I am sure that the patent will not hold up to scrutiny though and the first person to be sued will have an army of prior art and obviousness supporters behind them.

That's the other part of a patent. It has to be non obvious. This is obvious to everybody within the last 15 years and should not be patentable. Somebody could patent the technology to accomplish the obvious method or process, but not the obvious method or process itself.

Re:Not prior art (0)

Anonymous Coward | more than 2 years ago | (#36770662)

Or maybe they missed these terminals from Above-Net (http://www.abovenet.com.br/default.asp) manufactured and sold in the USA in the mid-2000's. Notice the nice tilting display on the desktop unit.

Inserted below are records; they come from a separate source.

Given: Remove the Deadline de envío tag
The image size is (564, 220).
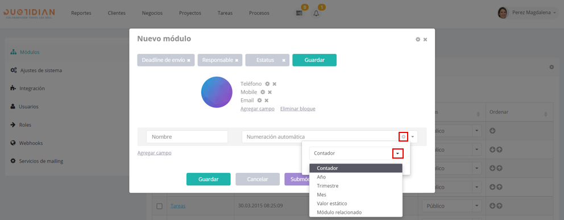Looking at the screenshot, I should pos(189,60).
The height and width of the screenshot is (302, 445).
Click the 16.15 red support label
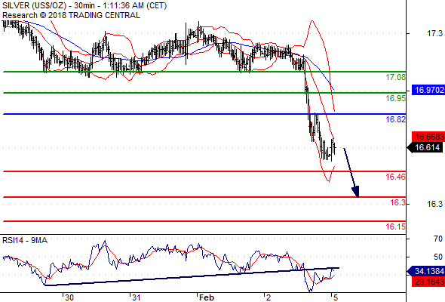point(395,227)
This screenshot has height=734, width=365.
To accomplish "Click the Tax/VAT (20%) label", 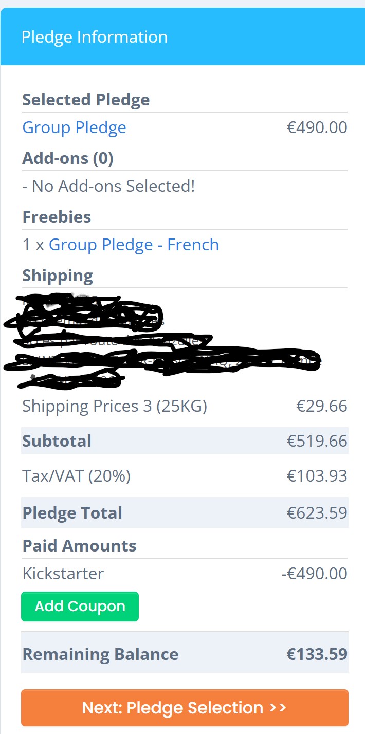I will click(76, 476).
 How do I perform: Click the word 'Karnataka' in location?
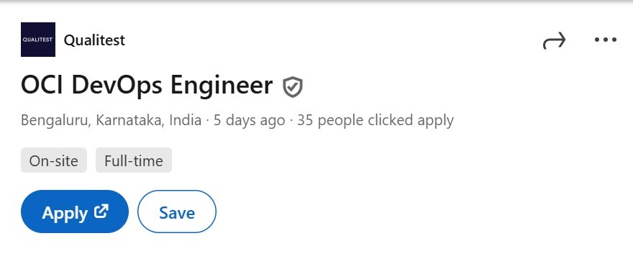(x=130, y=120)
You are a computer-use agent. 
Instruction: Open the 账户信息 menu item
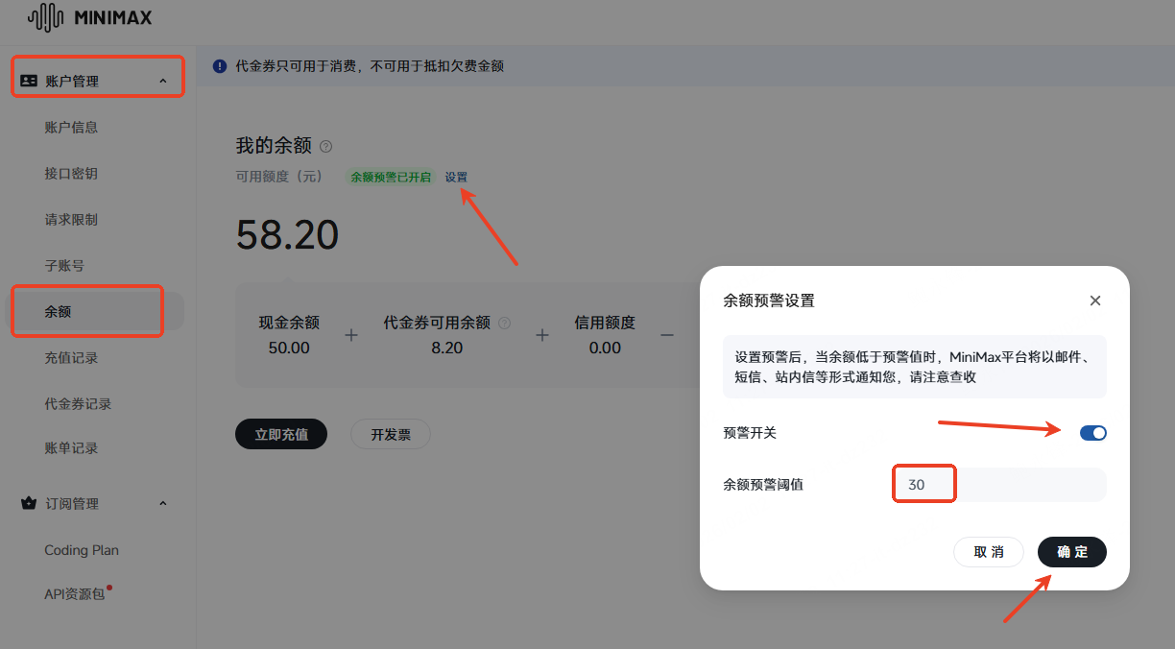click(71, 128)
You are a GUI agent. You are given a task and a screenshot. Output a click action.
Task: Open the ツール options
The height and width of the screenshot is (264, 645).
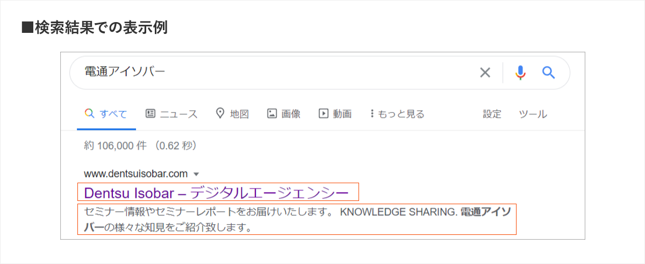point(532,114)
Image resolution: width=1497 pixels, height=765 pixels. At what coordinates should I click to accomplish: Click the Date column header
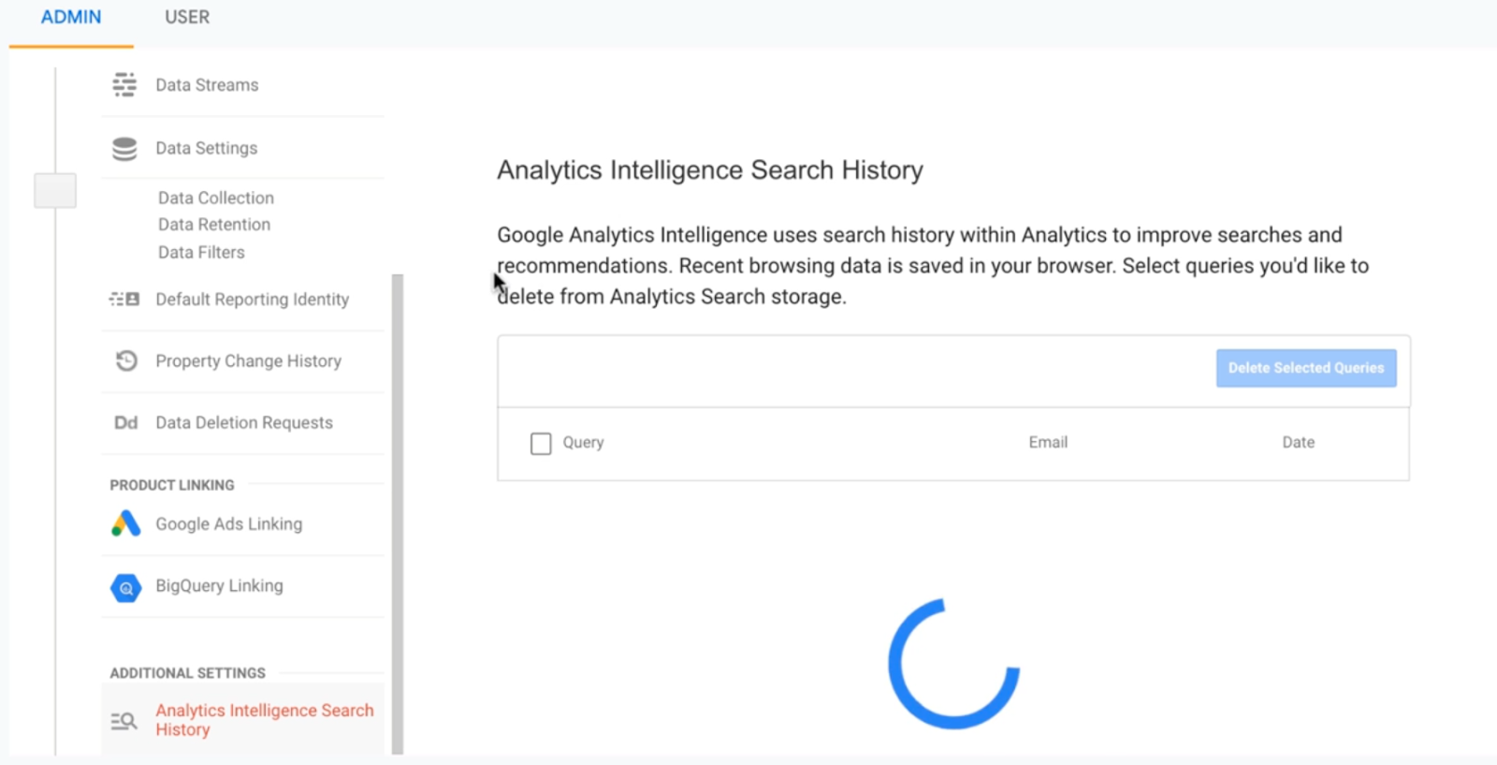tap(1298, 442)
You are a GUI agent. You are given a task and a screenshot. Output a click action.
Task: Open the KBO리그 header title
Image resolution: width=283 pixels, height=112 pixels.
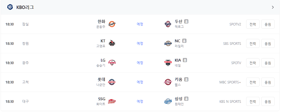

The handheld unit used a position sensor (not accelerometer) to determine position. It is portable. It works. Whoopie, Apple... maybe you should patent oxygen next.

Re:Not prior art (1)

erroneus (253617) | more than 2 years ago | (#36770726)

You're right. I'm going ot go patent the same thing "on the internet and a can opener attached."

Re:Not prior art (1)

CheerfulMacFanboy (1900788) | more than 2 years ago | (#36771048)

Neither of the two cited examples of "prior art" cited in the summary were portable as is claimed (also according to the summary) by the Apple patent.

Not to mention that they didn't act on the actual orientation (as indicated by accelerometers), but on a simple switch in the pivot. Turn them on the side (not rotate them around the pivot) and the image is on the side, no matter how you then rotate them. Turn an iPhone/iPad on the side and the image is up right.

Anybody not able to understand the fucking difference will also believe that the horse is prior art to a motor cycle because you can sit on its back, ride down the street, and if you go "vroom-vroom", nobody will be able to tell the difference.

Re:Not prior art (1)

Tehrasha (624164) | more than 2 years ago | (#36771054)

Perhaps they would like to see my Canon digital camera... it is far older than any iPhone, and has this functionality.

Re:Not prior art (1)

sjames (1099) | more than 2 years ago | (#36771148)

Because, God knows, the concept of making something portable is so incredibly revolutionary it could NEVER be thought of as an obvious extension of an existing non portable thing.

Re:Not prior art (0)

Anonymous Coward | more than 2 years ago | (#36771212)

OK... so first it was something well known, but on a computer, and now we get another round of the same, but on a portable computer. Meanwhile everyone an USPTO insured themselves of job security well into the next decade.

But ... (4, Informative)

Tjp($)pjT (266360) | more than 2 years ago | (#36770588)

The others used other gravity sensors like little metal balls and contact sets or mercury switches not accelerometers. And they weren't touchscreen devices. Trivial differences, but different technology. Better to argue it was obvious than say the others represent prior art. Still accelerometers in portable media players and phones is pretty much an Apple thing for display orientation, since everyone before had an attached keyboard!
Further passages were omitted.